Authors: Ruben Boon, Manoj Kumar, Tine Tricot, Ilaria Elia, Laura Ordovas, Frank Jacobs, Jennifer One, Jonathan De Smedt, Guy Eelen, Matthew Bird, Philip Roelandt, Ginevra Doglioni, Kim Vriens, Matteo Rossi, Marta Aguirre Vazquez, Thomas Vanwelden, François Chesnais, Adil El Taghdouini, Mustapha Najimi, Etienne Sokal, David Cassiman, Jan Snoeys, Mario Monshouwer, Wei-Shou Hu, Christian Lange, Peter Carmeliet, Sarah-Maria Fendt, Catherine M. Verfaillie
Published: 2020-03-13
DOI: 10.1038/s41467-020-15058-6
Source: Full article
AbstractPredicting drug-induced liver injury in a preclinical setting remains challenging, as cultured primary human hepatocytes (PHHs), pluripotent stem cell-derived hepatocyte-like cells (HLCs), and hepatoma cells exhibit poor drug biotransformation capacity.

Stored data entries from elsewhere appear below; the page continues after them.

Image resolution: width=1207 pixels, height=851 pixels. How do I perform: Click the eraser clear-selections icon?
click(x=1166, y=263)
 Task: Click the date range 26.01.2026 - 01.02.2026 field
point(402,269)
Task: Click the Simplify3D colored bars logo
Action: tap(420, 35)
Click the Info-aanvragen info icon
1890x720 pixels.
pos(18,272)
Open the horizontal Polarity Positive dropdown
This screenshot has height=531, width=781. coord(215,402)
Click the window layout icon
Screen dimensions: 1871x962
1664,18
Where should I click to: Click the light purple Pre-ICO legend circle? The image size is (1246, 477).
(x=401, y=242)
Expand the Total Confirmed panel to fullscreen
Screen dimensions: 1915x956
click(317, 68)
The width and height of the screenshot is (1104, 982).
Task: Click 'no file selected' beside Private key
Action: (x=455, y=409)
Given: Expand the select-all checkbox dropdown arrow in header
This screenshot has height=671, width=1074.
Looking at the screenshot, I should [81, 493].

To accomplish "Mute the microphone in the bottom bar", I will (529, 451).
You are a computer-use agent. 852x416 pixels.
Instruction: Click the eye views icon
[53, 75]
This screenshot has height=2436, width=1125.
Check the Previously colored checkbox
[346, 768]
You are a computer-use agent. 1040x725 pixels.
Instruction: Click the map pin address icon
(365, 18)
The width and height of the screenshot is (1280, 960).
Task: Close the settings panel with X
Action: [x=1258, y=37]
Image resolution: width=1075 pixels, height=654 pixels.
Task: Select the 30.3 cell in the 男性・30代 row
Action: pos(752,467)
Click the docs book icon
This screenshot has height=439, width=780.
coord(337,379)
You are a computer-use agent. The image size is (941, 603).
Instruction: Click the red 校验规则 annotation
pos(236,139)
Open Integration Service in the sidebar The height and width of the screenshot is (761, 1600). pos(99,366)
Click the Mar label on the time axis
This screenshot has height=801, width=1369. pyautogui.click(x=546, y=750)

We here demonstrate that hepatic functionality depends more on cellular metabolism and extracellular nutrients than on developmental regulators. Specifically, we demonstrate that increasing extracellular amino acids beyond the nutritional need of HLCs and HepG2 cells induces glucose independence, mitochondrial function, and the acquisition of a transcriptional profile that is closer to PHHs. Moreover, we show that these high levels of amino acids are sufficient to drive HLC and HepG2 drug biotransformation and liver-toxin sensitivity to levels similar to those in PHHs. In conclusion, we provide data indicating that extracellular nutrient levels represent a major determinant of cellular maturity and can be utilized to guide stem cell differentiation to the hepatic lineage.